• **Document segment**
In contrast, Zeman is uninterested in making the animation stylistically fit the live-action, making instead every part, including the actors, fit the particular style of the film. Zeman, Hames states, argued that “[a]s the world of the film is so stylized, he also aimed for an acting approach somewhere between pantomime and ballet. The stylization becomes apparent on the levels of both acting and design” (198). In addition, Zeman animates the original 2D flat, drawn artwork but never to the point of losing sight of the original medium. In this way, live footage is co-opted into the animation rather than the animation becoming part of the filmic realism. As Michael Atkinson (2020) states:
[Zeman’s] style is a unique mixed-media vision, daringly co-opting nineteenth-century graphic illustration not by aping it or evoking it but by using it as literal building material, mastered out of scores of overlapping techniques, from stop-motion to double exposure and superimposition to Schüfftan mirrors and traveling mattes and stock footage, often in an integrated storm of craft that defies dissection.
Zeman’s Invention for Destruction (Vynález zkázy, 1958), based on Jules Verne’s Facing the Flag (Face au Drapeau, 1896), never loses sight of Benett’s illustrations for the original edition. In his animated and live-action feature, Journey to the Beginning of Time (Cesta do pravěku, 1955), Zeman “deliberately avoids any naturalistic integration” between the animated creatures and the actors (Hames 196). In his review of the film, Atkinson (2020) maintains that:
Zeman’s textures are the money: even the sea rocks at night and the pounding engine pistons are made by classic-engraving draftsmanship, and the roiling sea is evoked with undulating pen marks, all of it both 2D and 3D at once; the uncanny mixture of layers and effects and forced perspectives is so carefully and inventively executed, it generates a sense of fanciful astonishment that has almost nothing to do with the story.
As an example, the sepia-toned On the Comet (Na kometě, 1970), again based on Verne’s novel Off on a Comet (Hector Servadac,1877), emulates nineteenth-century panoramic photographic postcards. The effect on the audience is an immersive experience stepping into a widescreen vista of an epic historical moment. However, there is no pretense that the animation is not an artwork or somehow “real”. It continues to exist as a self-reflexive, three-dimensional extension of its original medium of a postcard. At one point a building disintegrates as riders and horsemen thunder past; the effect is as if the building is coming away from the paper it is printed on. Dan North suggests that there is “a widespread impression that the development of special effects has been driven by a series of incremental improvements and modifications moving towards a capacity for absolute simulation and imperceptible illusion” (4). In contrast, there is no “imperceptible illusion” in Zeman’s work. Instead, the aesthetic objective of Mystimation is to call attention to itself as a representation; its visual effect techniques are self-conscious and self-aware. Gilliam, in particular, adopted Zeman’s non-illusory practice for his animation for the Monty Python series.

• **Direction**
In the passage on Zeman's films, what does the sepia-toned On the Comet emulate?

• **Information shown**

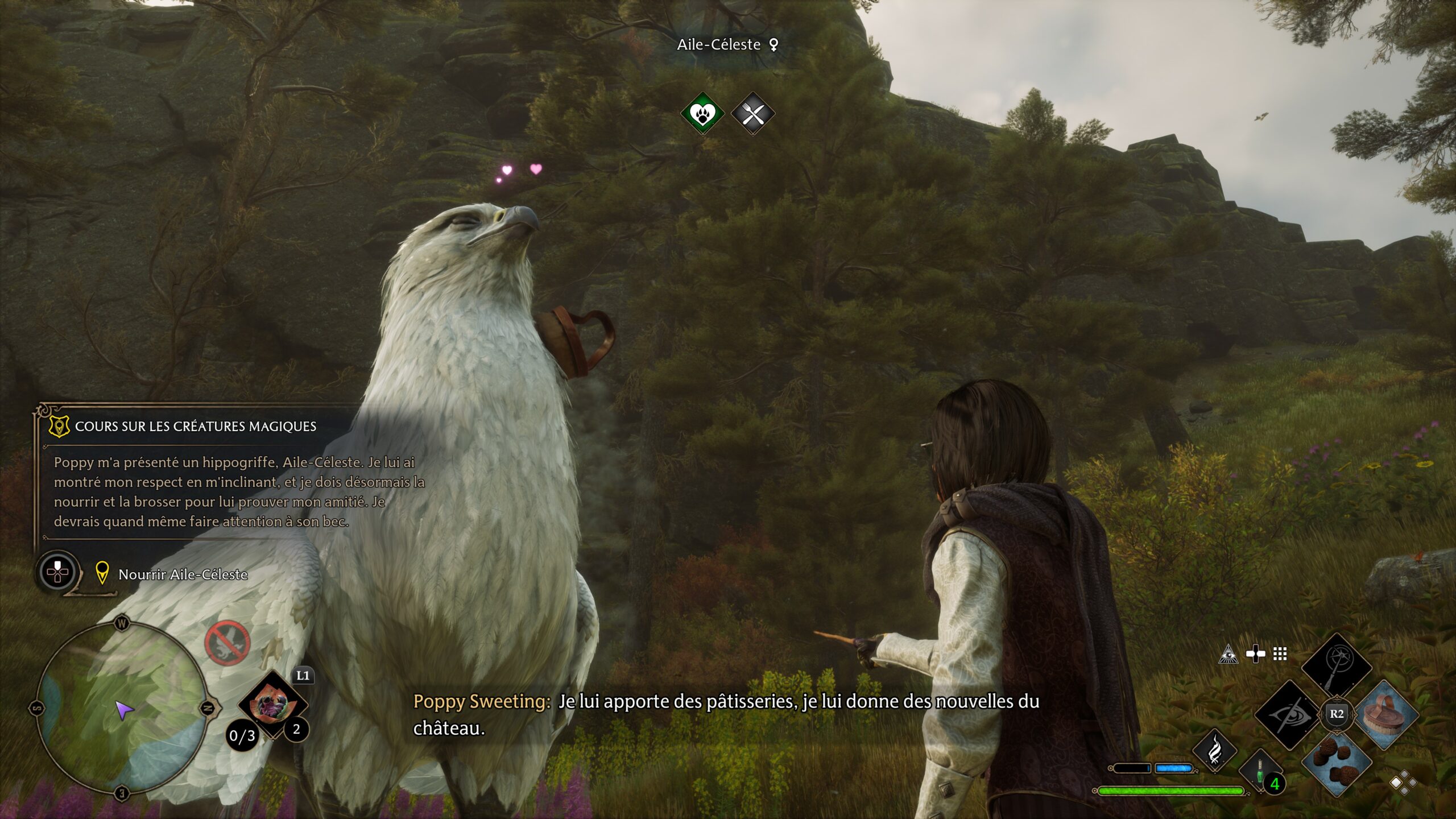
Task: Click the Aile-Céleste creature name label
Action: point(719,44)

• **Solution**
Nineteenth-century panoramic photographic postcards.